Haggai Nuchi

Machine learning, robotics, and computer vision software engineer with Math PhD. Based in San Francisco. haggai@haggainuchi.com

Work Experience

Robotics Software Engineer, Small consultancy, Spring 2022 to Winter 2024

I did the computer vision that let an industrial robot locate its workpiece to go autonomously do stuff to it. I also wrote algorithms to detect whether there were any unexpected items in the workpiece area in order to alert an operator. Some more purely-software problems I solved: I created a software package for simultaneously interfacing with both a simulated robot (in an off-the-shelf robot simulator package) and a real robot (an industrial robot arm) with a common API, streamlining the prototyping and deployment of robot toolpaths and allowing the team to write our applications just once and run them in both development and production.

ML Engineering Consultant, Small Startup, Summer 2021

I helped a small startup improve their machine learning model deployment process. Their process involved three change sets touching ~20 files to release an updated version of a search ranking model, and took at least 4 hours start-to-finish. I refactored their code and suggested and implemented a candidate-generation and reranking system. The result was that they could update their model with a 1-line change to a single file and only a few minutes of time, which allowed them to iterate and test and deploy changes much more quickly, as well as enabling contributions from data scientists who weren’t deeply familiar with the code base.

Computer Vision Engineer, Multi-object tracking for water fleas from video, November-December 2020

Pro-bono work for a longevity researcher, counting and tracking water fleas from video of their tanks of water. I used classical computer vision, kalman filters, and multi-object tracking and association to estimate the number of fleas in a given video.

Machine Learning Engineer, Airbnb, 2018-2020

I worked on search ranking and then on the machine learning platform team. I built ML search ranking models, including building a training pipeline and model architecture for taking positional bias into account when training on historical click data. I built automated train-evaluate-deploy loops, built a system for requesting ad-hoc batch inference jobs, re-worked the ML platform’s online inference system (used across all Airbnb) which required quadratic CPU cores (in requests per second) to instead use only linear CPU cores (saving $X00k/year), and improved my team’s productivity by creating and socializing a versioning and release system.
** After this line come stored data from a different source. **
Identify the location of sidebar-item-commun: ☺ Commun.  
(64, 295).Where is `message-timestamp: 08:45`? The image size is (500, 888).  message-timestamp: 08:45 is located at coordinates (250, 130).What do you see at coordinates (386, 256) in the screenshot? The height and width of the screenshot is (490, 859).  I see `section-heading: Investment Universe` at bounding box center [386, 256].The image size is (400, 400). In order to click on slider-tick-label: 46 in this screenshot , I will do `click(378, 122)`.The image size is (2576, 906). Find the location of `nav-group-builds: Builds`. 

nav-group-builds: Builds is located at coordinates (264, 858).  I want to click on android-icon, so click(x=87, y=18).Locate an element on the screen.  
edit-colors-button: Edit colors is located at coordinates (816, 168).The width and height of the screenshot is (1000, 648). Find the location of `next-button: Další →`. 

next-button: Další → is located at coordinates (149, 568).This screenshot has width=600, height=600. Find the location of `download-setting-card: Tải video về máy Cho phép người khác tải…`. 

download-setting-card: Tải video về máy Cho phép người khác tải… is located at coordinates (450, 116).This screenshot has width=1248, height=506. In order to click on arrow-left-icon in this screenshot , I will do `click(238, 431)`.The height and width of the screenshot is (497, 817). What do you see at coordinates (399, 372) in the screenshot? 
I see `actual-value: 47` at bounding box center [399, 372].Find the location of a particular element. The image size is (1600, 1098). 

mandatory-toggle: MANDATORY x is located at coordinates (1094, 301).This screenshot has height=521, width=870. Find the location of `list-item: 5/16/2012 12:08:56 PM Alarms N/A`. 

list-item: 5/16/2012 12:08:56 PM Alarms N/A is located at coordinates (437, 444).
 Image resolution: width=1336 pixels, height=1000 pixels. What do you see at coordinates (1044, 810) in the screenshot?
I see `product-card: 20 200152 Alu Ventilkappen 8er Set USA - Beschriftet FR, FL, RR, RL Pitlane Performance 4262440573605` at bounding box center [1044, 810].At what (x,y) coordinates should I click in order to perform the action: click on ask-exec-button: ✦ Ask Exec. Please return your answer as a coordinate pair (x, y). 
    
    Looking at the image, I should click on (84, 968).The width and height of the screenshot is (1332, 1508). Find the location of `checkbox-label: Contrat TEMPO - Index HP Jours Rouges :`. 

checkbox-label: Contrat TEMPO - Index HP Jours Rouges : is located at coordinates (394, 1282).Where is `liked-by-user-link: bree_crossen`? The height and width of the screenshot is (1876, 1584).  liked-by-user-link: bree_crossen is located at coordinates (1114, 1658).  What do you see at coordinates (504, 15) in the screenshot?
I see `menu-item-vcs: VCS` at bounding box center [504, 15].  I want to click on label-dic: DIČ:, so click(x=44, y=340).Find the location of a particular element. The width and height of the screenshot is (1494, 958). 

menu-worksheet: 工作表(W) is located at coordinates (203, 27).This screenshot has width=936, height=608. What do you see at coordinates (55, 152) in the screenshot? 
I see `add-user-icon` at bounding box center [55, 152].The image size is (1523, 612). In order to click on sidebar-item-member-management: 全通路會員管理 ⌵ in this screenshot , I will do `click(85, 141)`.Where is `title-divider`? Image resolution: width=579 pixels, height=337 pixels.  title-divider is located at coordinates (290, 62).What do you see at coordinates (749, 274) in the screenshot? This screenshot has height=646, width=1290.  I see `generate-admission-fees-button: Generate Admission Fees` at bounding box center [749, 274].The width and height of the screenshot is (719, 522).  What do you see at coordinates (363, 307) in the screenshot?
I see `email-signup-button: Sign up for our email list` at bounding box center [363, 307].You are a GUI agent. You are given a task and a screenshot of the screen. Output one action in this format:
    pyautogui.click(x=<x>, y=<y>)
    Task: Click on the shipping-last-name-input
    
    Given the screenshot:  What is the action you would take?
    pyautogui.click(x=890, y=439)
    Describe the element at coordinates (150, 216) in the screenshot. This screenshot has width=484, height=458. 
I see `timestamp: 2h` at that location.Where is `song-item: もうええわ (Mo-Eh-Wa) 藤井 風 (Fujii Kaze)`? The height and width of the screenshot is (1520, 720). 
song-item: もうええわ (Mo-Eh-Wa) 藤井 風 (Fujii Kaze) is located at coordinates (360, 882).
Senior Software Engineer, Cruise Automation, 2016-2017

Tech lead for the Prediction team. I developed technology for autonomous cars, to predict other vehicles, pedestrians, cyclists. I also worked on radar detection, sensor fusion, and multi-object tracking. C++ and Python, both machine learning and non-ML statistical and geometric algorithms.

Selected Solo Projects

Trombone simulator, Summer 2021

A browser-based playable physical simulation of a trombone. I implemented it in the Faust programming language, using digital waveguide theory to implement physical models of the lips, mouthpiece, slide, and bell.

Human-to-dog translator, Spring 2018

A human to dog translator running entirely in the browser. It works by compiling a Tensorflow model to WebAssembly. I did novel work for this project, implementing:

  • style transfer for audio (human content + dog style)
  • running a Tensorflow graph in the browser (compiled to WebAssembly)
  • a novel audio foreground/background separation


C++, Python, Java, Tensorflow, Linux, macOS, bash, computational geometry, airflow, docker, kubernetes, computer vision, OpenCV, digital signal processing, machine learning, MLOps,


Postdoctoral researcher, University of Toronto, Math department, 2014-2015

Focus on differential geometry

PhD in Mathematics, UPenn, 2014

Focus on differential geometry. Dissertation: The Hopf fibrations are characterized by being fiberwise homogeneous.